Firestein G S, Reifler D, Richman D, Gruber H E
Department of Medicine, UCSD School of Medicine, San Diego, California 92161.
Cell Immunol. 1988 Apr 15;113(1):63-9. doi: 10.1016/0008-8749(88)90006-8.
The effect of phorbol myristate acetate (PMA) on T4 (CD4) expression by monocytoid cells was studied. Greater than 99% of untreated U937 and HL-60 cells expressed surface T4 as measured with a fluorescence-activated cell sorter. The percentage of T4 positive cells decreased to less than 20% after incubation with PMA (10(-8) M). A decrease was observed within 15 min of PMA exposure, was maximal within 1 hr, and persisted for at least 3 days in the continuous presence of PMA. The susceptibility of untreated and PMA-treated U937 cells to human immunodeficiency virus (HIV) was also studied. Pretreatment of cells with PMA for 18 hr decreased the production of viral RNA and p24 antigen 24 hr after infection. The dose of PMA resulted in a parallel reduction of both T4 expression and infection by HIV. When PMA was washed from cultures and replaced with fresh medium for 48 hr, then T4 expression and the production viral RNA and p24 antigen following infection were restored. These data suggest that pharmacologic manipulation of surface T4 expression may have a potential role in the prevention or treatment of HIV infection.

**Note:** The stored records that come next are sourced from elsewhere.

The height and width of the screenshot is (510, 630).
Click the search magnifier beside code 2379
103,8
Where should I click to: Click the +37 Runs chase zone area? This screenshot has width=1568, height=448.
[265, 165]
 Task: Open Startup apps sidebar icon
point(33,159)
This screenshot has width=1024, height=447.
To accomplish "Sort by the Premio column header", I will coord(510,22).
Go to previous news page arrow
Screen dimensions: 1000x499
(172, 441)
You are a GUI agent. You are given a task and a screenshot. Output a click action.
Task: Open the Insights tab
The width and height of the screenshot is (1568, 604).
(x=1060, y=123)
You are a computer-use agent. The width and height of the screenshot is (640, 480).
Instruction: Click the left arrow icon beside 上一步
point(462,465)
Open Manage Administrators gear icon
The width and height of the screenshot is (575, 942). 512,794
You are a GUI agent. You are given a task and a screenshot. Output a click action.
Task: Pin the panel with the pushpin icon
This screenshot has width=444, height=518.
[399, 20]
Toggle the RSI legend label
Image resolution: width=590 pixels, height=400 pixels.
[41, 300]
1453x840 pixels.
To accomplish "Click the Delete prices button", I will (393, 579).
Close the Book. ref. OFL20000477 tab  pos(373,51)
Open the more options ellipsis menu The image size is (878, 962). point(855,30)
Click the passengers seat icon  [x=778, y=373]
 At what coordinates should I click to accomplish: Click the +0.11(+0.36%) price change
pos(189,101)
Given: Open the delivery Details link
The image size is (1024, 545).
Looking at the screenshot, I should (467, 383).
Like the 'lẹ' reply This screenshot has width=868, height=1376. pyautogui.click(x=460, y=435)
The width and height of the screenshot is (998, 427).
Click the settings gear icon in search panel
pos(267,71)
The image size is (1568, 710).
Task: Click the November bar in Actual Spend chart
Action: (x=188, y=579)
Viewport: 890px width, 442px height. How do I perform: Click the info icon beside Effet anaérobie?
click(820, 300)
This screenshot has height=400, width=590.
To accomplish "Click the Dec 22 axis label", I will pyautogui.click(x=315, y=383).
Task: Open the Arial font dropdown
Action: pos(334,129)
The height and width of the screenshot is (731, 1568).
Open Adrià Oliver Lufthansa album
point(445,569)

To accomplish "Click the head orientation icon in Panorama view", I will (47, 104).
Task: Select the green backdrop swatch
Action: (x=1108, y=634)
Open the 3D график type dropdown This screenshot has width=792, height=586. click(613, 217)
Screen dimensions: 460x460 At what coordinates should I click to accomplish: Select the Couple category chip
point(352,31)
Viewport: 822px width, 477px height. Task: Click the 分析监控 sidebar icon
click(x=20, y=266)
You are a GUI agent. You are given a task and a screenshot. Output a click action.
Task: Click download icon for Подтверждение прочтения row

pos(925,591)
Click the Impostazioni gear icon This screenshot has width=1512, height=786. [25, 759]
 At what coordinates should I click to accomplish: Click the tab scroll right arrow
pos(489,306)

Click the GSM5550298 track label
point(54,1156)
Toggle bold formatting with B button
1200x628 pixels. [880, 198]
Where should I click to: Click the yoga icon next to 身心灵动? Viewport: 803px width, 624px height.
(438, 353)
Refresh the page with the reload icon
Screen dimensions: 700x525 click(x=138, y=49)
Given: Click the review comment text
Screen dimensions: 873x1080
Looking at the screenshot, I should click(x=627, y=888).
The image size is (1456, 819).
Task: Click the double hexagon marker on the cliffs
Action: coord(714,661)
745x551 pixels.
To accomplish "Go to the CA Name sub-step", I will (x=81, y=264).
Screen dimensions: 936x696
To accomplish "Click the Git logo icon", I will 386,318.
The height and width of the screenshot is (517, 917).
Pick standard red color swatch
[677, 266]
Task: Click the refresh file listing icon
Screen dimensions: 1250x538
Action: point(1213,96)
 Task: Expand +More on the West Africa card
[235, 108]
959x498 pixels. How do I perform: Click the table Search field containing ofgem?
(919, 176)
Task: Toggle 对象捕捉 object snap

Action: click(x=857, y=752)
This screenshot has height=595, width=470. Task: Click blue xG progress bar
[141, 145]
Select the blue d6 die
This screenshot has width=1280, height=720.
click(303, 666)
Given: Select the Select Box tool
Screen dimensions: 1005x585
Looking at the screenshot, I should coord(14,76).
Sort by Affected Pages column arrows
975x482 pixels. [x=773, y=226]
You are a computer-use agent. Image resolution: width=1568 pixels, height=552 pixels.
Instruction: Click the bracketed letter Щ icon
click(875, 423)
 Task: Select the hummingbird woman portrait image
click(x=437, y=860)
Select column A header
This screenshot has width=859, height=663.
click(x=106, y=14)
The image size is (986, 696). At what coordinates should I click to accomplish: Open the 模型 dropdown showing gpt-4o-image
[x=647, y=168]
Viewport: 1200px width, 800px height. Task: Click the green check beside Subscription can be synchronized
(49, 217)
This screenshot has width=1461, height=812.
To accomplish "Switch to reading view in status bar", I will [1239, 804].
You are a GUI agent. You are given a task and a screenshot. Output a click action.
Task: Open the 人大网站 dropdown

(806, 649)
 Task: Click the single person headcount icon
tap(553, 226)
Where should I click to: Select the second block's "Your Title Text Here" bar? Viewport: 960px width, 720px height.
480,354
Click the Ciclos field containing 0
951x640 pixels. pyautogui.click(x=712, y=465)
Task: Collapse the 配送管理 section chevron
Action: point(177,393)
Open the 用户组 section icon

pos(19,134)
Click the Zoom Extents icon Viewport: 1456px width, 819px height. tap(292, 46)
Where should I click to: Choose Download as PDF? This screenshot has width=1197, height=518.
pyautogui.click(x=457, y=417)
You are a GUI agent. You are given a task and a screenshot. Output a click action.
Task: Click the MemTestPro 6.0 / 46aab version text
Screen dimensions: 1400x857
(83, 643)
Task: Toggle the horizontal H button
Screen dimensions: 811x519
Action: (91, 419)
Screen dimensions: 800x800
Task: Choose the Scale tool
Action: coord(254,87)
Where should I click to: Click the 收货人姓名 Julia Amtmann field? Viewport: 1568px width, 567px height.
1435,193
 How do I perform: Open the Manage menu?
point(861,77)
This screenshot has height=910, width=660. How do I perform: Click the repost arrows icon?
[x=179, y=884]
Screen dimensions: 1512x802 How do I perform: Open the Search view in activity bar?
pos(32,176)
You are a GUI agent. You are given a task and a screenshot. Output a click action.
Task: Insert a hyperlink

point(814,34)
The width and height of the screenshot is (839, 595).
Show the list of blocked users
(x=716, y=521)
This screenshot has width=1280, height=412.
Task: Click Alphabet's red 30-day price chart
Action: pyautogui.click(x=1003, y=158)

研究了佛波酯(PMA)对单核细胞样细胞T4(CD4)表达的影响。用荧光激活细胞分选仪检测,超过99%的未处理U937和HL-60细胞表达表面T4。与PMA(10^(-8)M)孵育后,T4阳性细胞百分比降至20%以下。PMA暴露后15分钟内观察到下降,1小时内达到最大,并在PMA持续存在的情况下持续至少3天。还研究了未处理和PMA处理的U937细胞对人类免疫缺陷病毒(HIV)的敏感性。用PMA预处理细胞18小时可降低感染后24小时病毒RNA和p24抗原的产生。PMA的剂量导致T4表达和HIV感染的平行降低。当从培养物中洗去PMA并用新鲜培养基替换48小时后,感染后T4表达以及病毒RNA和p24抗原的产生得以恢复。这些数据表明,表面T4表达的药理学操作可能在预防或治疗HIV感染中具有潜在作用。